I can't think of a book that has elicited such wide ranging responses from me. Parts of this are illuminated and provoking, and I'm sure were even more so at the time it was originally published. Other parts I found so unconvincing that I literally laughed out loud. The central argument--that literacy changes the way we think and can think--is not a particularly new one. However, Ong does provide a useful overview of how those living in a world of orality remembered, told stories, and generally understood the world in some key ways that differ from a post-literacy world. He also notes that scholars have often skipped over the key distinctions among a world centered around writing, a world centered around print, and a world centered around the digital--distinctions that the field of digital humanities, for example, has since documented and analyzed.

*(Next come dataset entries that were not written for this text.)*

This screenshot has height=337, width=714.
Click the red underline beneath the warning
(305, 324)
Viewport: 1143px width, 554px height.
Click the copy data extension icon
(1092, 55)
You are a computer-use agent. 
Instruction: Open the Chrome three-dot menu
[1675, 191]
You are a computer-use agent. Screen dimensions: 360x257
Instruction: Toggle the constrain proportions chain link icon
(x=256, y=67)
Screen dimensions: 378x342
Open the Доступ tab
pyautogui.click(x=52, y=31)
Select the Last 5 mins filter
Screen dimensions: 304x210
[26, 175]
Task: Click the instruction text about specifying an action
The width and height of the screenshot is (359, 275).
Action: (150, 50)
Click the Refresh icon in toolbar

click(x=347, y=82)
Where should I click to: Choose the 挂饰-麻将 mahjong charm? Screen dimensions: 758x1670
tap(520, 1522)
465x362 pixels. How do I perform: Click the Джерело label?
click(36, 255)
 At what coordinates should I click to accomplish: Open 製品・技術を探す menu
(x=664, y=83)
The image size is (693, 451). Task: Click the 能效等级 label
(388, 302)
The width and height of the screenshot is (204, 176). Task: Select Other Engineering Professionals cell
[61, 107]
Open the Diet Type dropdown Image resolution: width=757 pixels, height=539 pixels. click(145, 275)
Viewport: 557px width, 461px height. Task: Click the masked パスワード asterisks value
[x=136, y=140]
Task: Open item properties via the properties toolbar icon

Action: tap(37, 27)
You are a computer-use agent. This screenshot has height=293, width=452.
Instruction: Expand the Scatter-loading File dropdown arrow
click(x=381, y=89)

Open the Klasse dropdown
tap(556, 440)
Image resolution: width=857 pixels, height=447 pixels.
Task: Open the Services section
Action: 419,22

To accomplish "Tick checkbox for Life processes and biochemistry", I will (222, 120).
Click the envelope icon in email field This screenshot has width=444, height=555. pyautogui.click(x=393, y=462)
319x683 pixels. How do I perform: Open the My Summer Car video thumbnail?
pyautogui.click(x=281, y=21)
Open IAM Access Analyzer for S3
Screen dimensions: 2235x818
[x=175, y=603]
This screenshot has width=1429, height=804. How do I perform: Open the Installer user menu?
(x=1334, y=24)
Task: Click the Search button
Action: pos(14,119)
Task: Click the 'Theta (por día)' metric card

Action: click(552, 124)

However, Ong often overstates a clear demarcation between orality and literacy. For example, he claims that "oral tradition has no such residue or deposit" as do written words, but shortly after, he notes that "the elements out of which a term is originally built usually, and probably always, linger somehow . . ." Later, he compares the inability to stop sound and still have sound to one's ability to "stop a moving picture and hold one frame fixed on the screen." This is not a parallel comparison. A more appropriate comparison would be to our inability to both stop and still have light, not something light produces, or the ability to pause a recording with that note still audible. In either of those cases, the difference Ong is trying to establish disappear. Similarly, he argues that vision is different from hearing in that the latter can register motion and immobility, but hearing can register silence and noise. And while it is true that there is never absolute silence, it's also true that there is never absolute immobility. These are just a few of the problems that undercut some of the otherwise intriguing work Ong does throughout the book.